Pitching in to Help School Nurses Manage Diabetes

Kylee Gerohristodoulos and Kelly Busin

Published in Hopkins Children's - Spring 2023

Managing diabetes in children involves the near-constant scrutiny of blood glucose levels, carbohydrates, insulin doses and exercise, often with the aid of complex and ever-evolving medical device technology.

That’s why pediatric diabetes educators at Johns Hopkins Children’s Center reached out to help school nurses across Maryland, “who have been drowning in cases of type 1 and type 2 diabetes, especially since returning to school after COVID,” says Kylee Gerohristodoulos, the nurse manager for Johns Hopkins Pediatric and Specialty Care Clinics.

Both types of diabetes are on the rise among children worldwide, with medical researchers linking a recent spike to the coronavirus pandemic.

“Many school nurses never learned how to manage type II diabetes because it wasn’t a problem in children and teenagers, but that has changed,” says Kelly Busin, a pediatric diabetes educator in the pediatric endocrinology division at the Children’s Center, who initiated the effort to help school nurses after fielding, on average, four to six phone calls a day from nurses in need of guidance.

“When schools shifted to online learning during the pandemic, some students with type 1 started using [newly released] hybrid closed-loop insulin pumps,” says Busin.
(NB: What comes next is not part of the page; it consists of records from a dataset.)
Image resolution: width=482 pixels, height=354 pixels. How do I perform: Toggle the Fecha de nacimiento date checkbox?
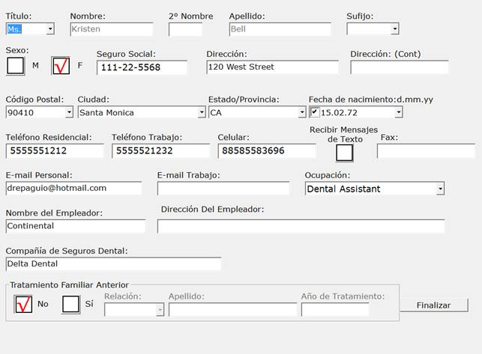click(314, 112)
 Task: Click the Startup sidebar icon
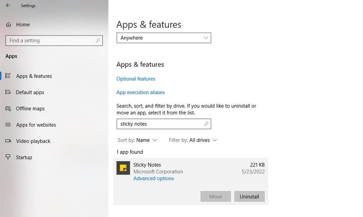point(8,158)
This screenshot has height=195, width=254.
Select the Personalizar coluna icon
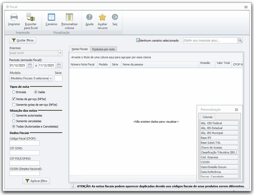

When in-person learning resumed, school nurses found themselves in unfamiliar territory with the closed-loop systems, which aren’t easy to use, says Busin. “We were hearing reports of kids with diabetes being turned away from school because the nurse didn’t have the training or capacity,” she says. “Parents also reached out with concerns about school nurses who didn’t understand the basics of diabetes.”

All of this prompted Busin to work with her colleagues to take action. They started by reaching out to the Maryland State Department of Education (MSDE) to explain, through a persuasive, data-rich PowerPoint presentation, why school nurses need more diabetes-related training and support. MSDE agreed to allow them to do a pilot presentation at a virtual meeting for school nurses across Maryland.
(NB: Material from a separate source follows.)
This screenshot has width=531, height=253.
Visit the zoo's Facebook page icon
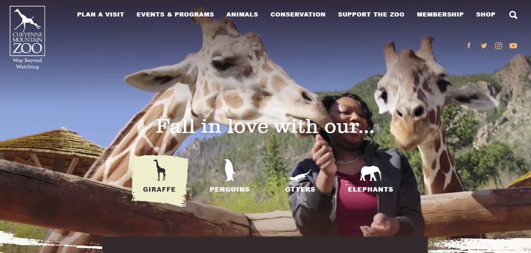(469, 46)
After receiving positive feedback on the pilot, MSDE established a way for Busin and her colleagues to work with individual counties to provide workshops and create resources for nurses to keep on hand.  
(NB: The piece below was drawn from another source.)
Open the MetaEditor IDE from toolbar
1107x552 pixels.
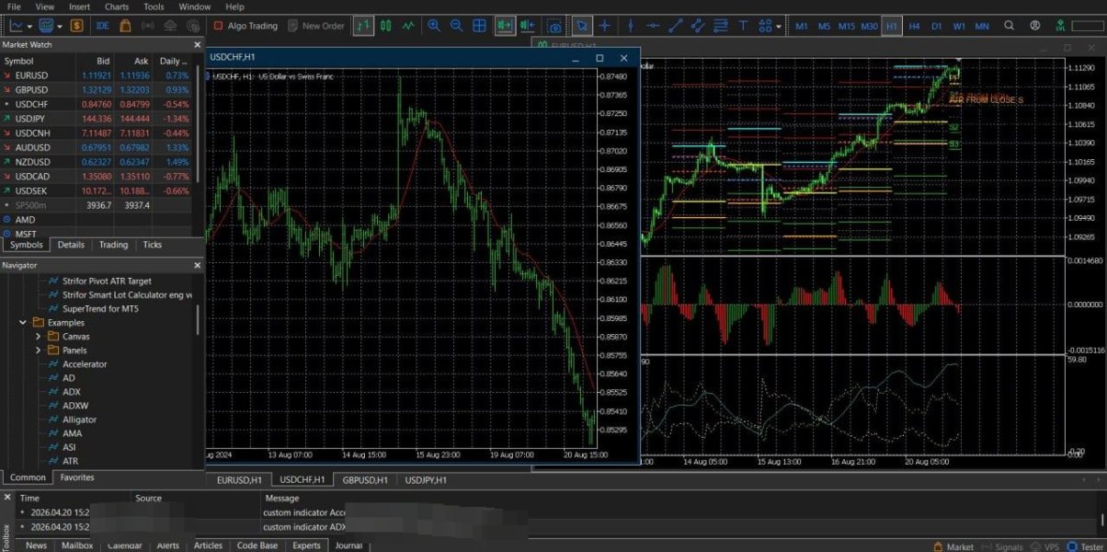pyautogui.click(x=102, y=26)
“Our goal is to deliver a bedside resource book for school nurses,” with easy-to-access information about everything from how to use various glucagon kits to treat severe hypoglycemia, to how to troubleshoot popular insulin pumps like the Omnipod and Tandem t:slim, Busin explains.

“At this point, none of the diabetes training for school nurses is mandatory in Maryland,” Busin says. “Our shooting-for-the-stars aspiration is to ultimately help the state standardize diabetes education, while making it ongoing, for school nurses. But there’s a lot of work to do.”